# Lambda Calculus and AD

## Lambda Calculus and AD

Automatic differentiation becomes substantially more difficult once programs contain higher-order functions.

A first-order numerical program computes values:

$$
f : \mathbb{R}^n \to \mathbb{R}^m.
$$

A higher-order program computes functions, consumes functions, or returns functions:

$$
F : (X \to Y) \to Z.
$$

Ordinary AD systems built around tapes and computational graphs work well for first-order programs, but higher-order functions introduce semantic complications:
- closures,
- lexical environments,
- delayed evaluation,
- nested differentiation,
- perturbation confusion,
- mutable captures,
- higher-order reverse mode.

Lambda calculus provides the foundational model for higher-order computation. To build principled differentiable programming languages, differentiation must therefore be integrated into lambda calculus itself.
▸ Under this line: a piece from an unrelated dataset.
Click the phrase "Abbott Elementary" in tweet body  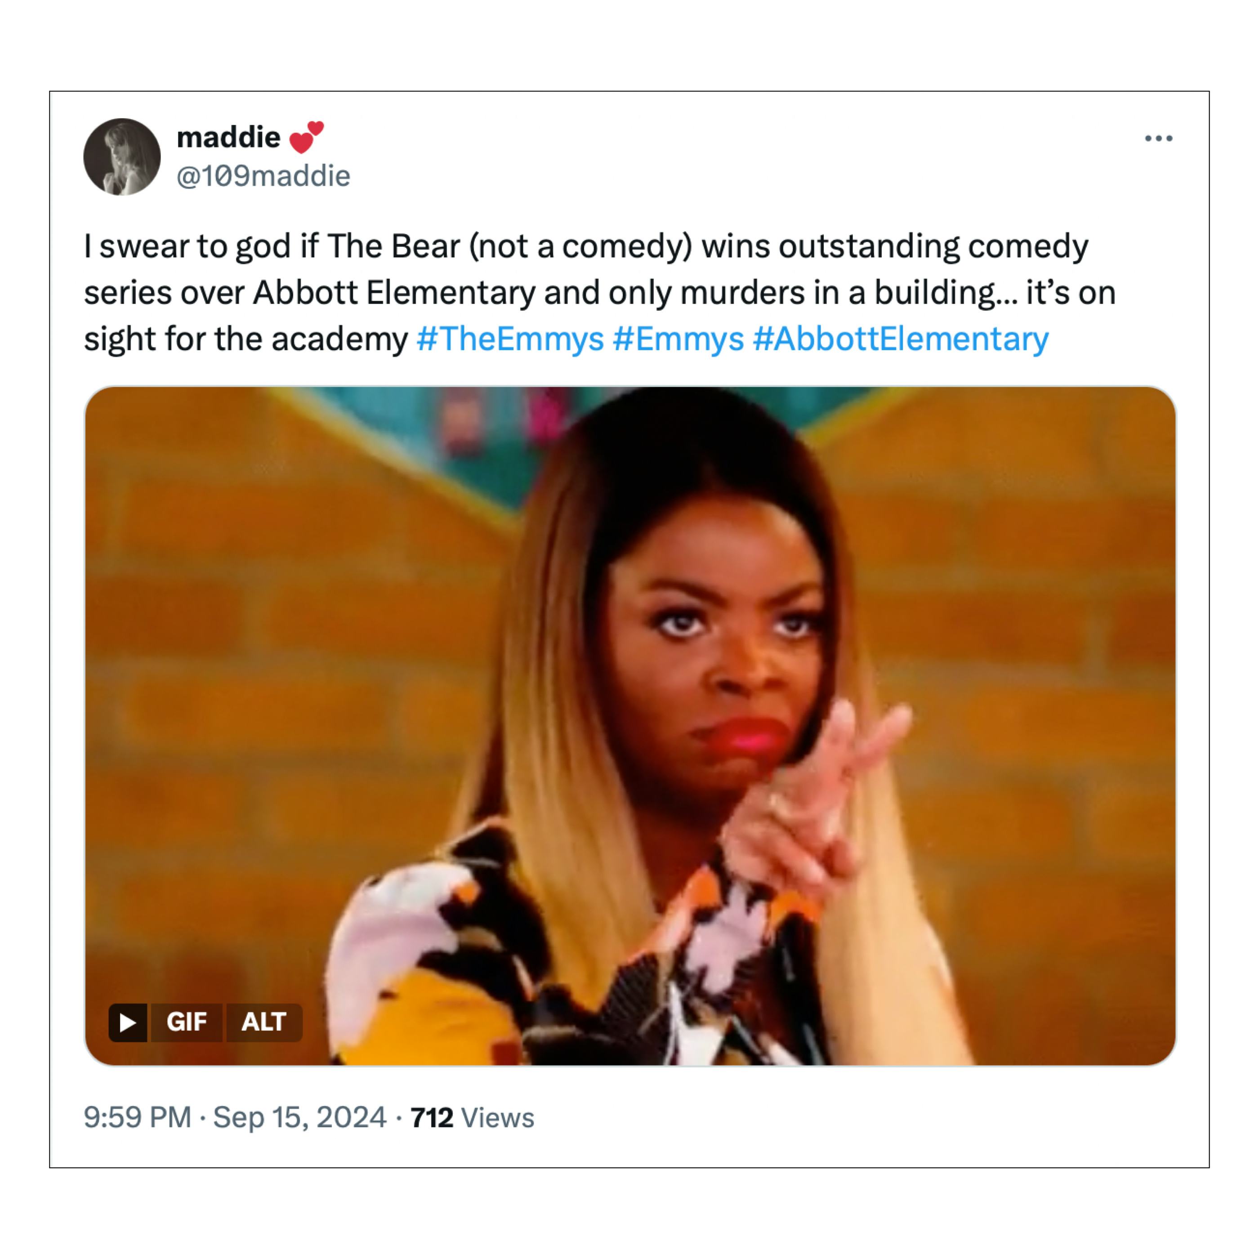[x=394, y=293]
This section studies how differentiation interacts with:
- abstraction,
- application,
- substitution,
- closures,
- higher-order semantics.

The result is the foundation of differentiable functional programming.
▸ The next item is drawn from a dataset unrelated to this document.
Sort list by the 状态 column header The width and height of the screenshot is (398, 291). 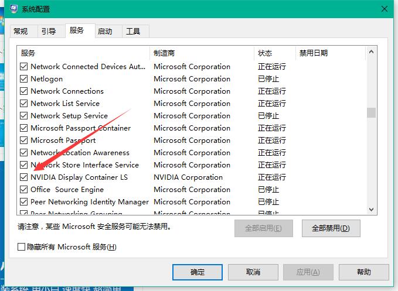274,53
## Lambda Calculus as a Model of Computation

Untyped lambda calculus consists of:
- variables,
- abstraction,
- application.

A lambda term is constructed from:

Variables:

$$
x
$$

Abstraction:

$$
\lambda x. t
$$

Application:

$$
t\ u.
$$

Functions are first-class values.

For example:

$$
\lambda x. x^2+1
$$

represents a function object.

Application:

$$
(\lambda x. x^2+1)\ 3
$$

reduces by substitution:

$$
3^2+1.
$$

Modern functional languages inherit this structure:
- Lisp,
- Haskell,
- OCaml,
- F#,
- Scheme,
- ML,
- functional IRs inside differentiable compilers.

Differentiable programming therefore requires differentiation rules over lambda terms.

## The Central Problem

Suppose:

$$
f=\lambda x. x^2.
$$

Its derivative should be:

$$
Df=\lambda(x,v). 2xv.
$$

Differentiation transforms functions into linearized functions.

But now consider higher-order structure:

$$
F=\lambda f. f(3)+f(4).
$$

What is:

$$
DF?
$$

The derivative must describe how perturbations of functions propagate through higher-order application.

Ordinary numerical calculus is insufficient because the perturbation object is itself functional.

This is the central challenge of differential lambda calculi.

## Differential Lambda Calculus

Differential lambda calculus extends ordinary lambda calculus with differentiation operators.

A derivative operator:

$$
D[t]
$$

acts syntactically on lambda terms.

The interpretation is:

$$
D[t](x,v)
$$

computes the directional derivative of $t$ at $x$ in direction $v$.

The calculus defines transformation rules compositionally.

For variables:

$$
D[x](x,v)=v.
$$

For constants:

$$
D[c](x,v)=0.
$$

For addition:

$$
D[t+s] =
D[t]+D[s].
$$

For multiplication:

$$
D[ts] =
tD[s]+sD[t].
$$

The difficult cases are abstraction and application.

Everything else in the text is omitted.